First Barry Bonds shows interest in managing minor leaguers, now Tony Gwynn? I was on my way to Dodger Stadium early last Friday to get some interviews, listening to Double X Sports 1090 — the Padres’ station. They were running the Padres BP show (you can listen here), and they had quite the star-studded cast: hit king Pete Rose, Hall of Famer Tony Gwynn, Cy Younger Randy Jones, and host Darren Smith. Despite being a BP show which would seem boring, it was easily some of the most enjoyable radio I’ve ever heard — just like listening to a bunch of baseball greats sitting around talking at a bar. At one point Tony was asked by Rose if his ambition is to be a big league manager. Tony’s response was clear: “No.” Rose followed up, “You mean if they offer you the job next month you’d turn it down?” Gwynn responded, “I didn’t say that [laughing loudly].” Now that wouldn’t be much of a stretch considering Gwynn already manages San Diego State’s baseball team. Check this though — attention MLB GMs: Tony Gwynn might be lookin for something new:

“I’ve [managed San Diego State] for six years, I’d like to continue to do it for a while, but I can’t lie to you — one day you’d like to move from that to something else. To me, the minor leagues seem more intriguing than the big leagues. I feel like you can make the biggest difference teaching guys how to do things right.”

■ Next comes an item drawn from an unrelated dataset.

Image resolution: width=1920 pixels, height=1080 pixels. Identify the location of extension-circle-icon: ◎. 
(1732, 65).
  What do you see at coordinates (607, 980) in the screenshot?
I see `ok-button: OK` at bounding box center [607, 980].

Hmm, why does that sound so familiar? Gwynn also added that he was criticized throughout his career for remaining on the Padres even with their losing teams, but he said he did things that made him comfortable and even sacrificed money to be comfortable because that was important to him, much like coaching at San Diego State. He also said that he’d like some of the college rules to change, such as allowing players to have more than two hours to practice a day in the off-season. Gwynn said it’s hard to get better playing college baseball with the restrictions they place on kids. Perhaps that’s a motivating factor in Tony having interest in moving on somewhere else.